_Estratto del testo_:
Gli scenari dopo il voto di fiducia fissato da Enrico Letta per mercoledì - Tutto sulla crisi

Nonostante l’aspro dibattito interno al Pdl, che ha fatto e fa sperare ancora il premier Enrico Letta, in una spaccatura del centrodestra che gli permetterebbe di avere di nuovo la fiducia in Parlamento, con una nuova maggioranza, poco dopo le 13 di questa mattina sono arrivate le “dimissioni irrevocabili” dei ministri, seppur “dissidenti” del Pdl.

Questo tecnicamente significa che il premier si presenterà in Parlamento (spiega a Panorama.it il neo vicepresidente della Camera, Simone Baldelli del Pdl, grande esperto di meccanismi parlamentari) che Letta si dovrà presentare prendendo lui stesso l’interim dei ministeri rimasti senza guida, oppure che, anche se appare difficile (ma il regolamento lo prevede) rigetti le dimissioni anche se irrevocabili. Cosa che appare alquanto difficile sul piano politico.

La conferenza dei capigruppo di Montecitorio sta in queste ore decidendo il calendario del dibattito sulla crisi. Ma il dato politico è che Letta arriverà in Parlamento con un governo dimezzato. Spiega Baldelli: “ Ci saranno prima le comunicazioni che potranno diventare risoluzioni sulle quali mettere la fiducia” (anche se la cosa al momento non è scontata, Franceschini parla di richiesta "plausibile" ndr). Secondo spifferi di Transatlantico Berlusconi prima della riunione decisiva delle cinque della sera di oggi con i parlamentari, potrebbe già aver trovato la quadra per far rientrare i dissensi: la guida di Forza Italia a Angelino Alfano e nella squadra ruoli chiave per i ministri dimissionari?

_Compiti_:
(a) Rispondi alle seguenti domande sull'estratto sulla crisi di governo:
(i) Quale carica ricopre Simone Baldelli?
(ii) Quale organo sta decidendo il calendario del dibattito sulla crisi?
(iii) Con quale aggettivo Franceschini definisce la richiesta di fiducia?
(b) Elenca tutte le persone nominate nell'estratto sulla crisi di governo.
(c) Riassumi in due frasi l'estratto sulla crisi di governo.

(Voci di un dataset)
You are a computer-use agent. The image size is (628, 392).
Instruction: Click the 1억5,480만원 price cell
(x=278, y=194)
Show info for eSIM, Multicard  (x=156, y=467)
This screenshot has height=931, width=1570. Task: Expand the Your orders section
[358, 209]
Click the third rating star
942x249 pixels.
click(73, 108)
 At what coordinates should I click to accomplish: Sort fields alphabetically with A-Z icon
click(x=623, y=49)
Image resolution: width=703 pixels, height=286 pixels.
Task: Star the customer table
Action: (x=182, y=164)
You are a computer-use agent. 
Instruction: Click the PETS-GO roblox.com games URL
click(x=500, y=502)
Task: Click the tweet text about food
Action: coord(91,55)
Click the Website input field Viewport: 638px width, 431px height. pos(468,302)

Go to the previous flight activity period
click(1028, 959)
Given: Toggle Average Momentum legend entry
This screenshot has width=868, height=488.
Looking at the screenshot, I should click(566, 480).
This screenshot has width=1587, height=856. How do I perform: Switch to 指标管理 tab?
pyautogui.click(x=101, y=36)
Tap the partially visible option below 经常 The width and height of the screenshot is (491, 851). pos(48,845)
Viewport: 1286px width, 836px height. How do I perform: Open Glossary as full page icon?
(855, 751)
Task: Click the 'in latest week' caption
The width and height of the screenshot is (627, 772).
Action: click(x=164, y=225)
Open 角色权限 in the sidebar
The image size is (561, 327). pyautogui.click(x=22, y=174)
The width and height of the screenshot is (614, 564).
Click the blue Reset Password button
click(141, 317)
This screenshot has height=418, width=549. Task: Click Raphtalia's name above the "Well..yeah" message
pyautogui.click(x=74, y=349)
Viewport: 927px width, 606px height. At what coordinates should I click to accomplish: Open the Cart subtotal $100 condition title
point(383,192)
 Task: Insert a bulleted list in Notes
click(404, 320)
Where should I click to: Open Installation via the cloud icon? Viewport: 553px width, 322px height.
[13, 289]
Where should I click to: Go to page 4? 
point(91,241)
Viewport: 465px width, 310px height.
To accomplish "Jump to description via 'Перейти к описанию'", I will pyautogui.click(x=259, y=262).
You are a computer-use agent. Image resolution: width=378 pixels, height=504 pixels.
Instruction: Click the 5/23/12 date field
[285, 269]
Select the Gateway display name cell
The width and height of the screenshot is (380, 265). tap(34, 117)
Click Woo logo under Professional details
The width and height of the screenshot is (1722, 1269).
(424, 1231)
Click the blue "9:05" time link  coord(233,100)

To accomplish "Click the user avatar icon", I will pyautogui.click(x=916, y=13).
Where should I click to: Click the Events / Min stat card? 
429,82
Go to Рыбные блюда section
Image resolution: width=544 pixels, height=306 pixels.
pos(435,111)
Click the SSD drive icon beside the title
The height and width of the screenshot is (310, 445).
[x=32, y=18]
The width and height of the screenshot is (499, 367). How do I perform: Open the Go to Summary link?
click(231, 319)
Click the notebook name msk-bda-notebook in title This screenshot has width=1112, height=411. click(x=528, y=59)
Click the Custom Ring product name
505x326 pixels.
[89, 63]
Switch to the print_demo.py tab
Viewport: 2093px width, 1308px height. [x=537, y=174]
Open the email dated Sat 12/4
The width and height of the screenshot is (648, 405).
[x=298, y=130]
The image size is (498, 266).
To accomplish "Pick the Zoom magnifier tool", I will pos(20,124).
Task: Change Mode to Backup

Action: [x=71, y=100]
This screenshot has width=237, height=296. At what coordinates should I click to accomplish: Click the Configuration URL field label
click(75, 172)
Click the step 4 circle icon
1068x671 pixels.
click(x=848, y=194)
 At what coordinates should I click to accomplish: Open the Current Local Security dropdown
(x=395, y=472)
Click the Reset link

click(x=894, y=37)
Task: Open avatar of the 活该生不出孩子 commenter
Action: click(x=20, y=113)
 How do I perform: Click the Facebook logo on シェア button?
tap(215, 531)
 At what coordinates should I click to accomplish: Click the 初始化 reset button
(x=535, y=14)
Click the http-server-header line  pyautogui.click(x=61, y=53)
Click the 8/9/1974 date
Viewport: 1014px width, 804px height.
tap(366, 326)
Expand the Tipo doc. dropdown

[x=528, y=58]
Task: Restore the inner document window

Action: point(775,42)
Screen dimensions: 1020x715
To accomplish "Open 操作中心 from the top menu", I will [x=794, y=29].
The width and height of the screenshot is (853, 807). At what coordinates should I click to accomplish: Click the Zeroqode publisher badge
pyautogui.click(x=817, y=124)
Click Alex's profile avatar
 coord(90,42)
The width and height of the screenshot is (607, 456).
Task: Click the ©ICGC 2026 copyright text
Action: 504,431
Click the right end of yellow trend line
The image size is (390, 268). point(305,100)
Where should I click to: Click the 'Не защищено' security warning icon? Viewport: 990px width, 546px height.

_Risposte ai compiti_:
(a)
(i) Neo vicepresidente della Camera.
(ii) La conferenza dei capigruppo di Montecitorio.
(iii) "Plausibile".

(b) Enrico Letta, Simone Baldelli, Franceschini, Berlusconi, Angelino Alfano.

(c) Letta sperava in una spaccatura del centrodestra per ottenere di nuovo la fiducia con una nuova maggioranza, ma i ministri del Pdl hanno presentato le dimissioni irrevocabili. Secondo Baldelli, Letta dovrà presentarsi in Parlamento assumendo l'interim dei ministeri rimasti senza guida oppure, ipotesi difficile, respingendo le dimissioni, mentre la conferenza dei capigruppo di Montecitorio decide il calendario del dibattito.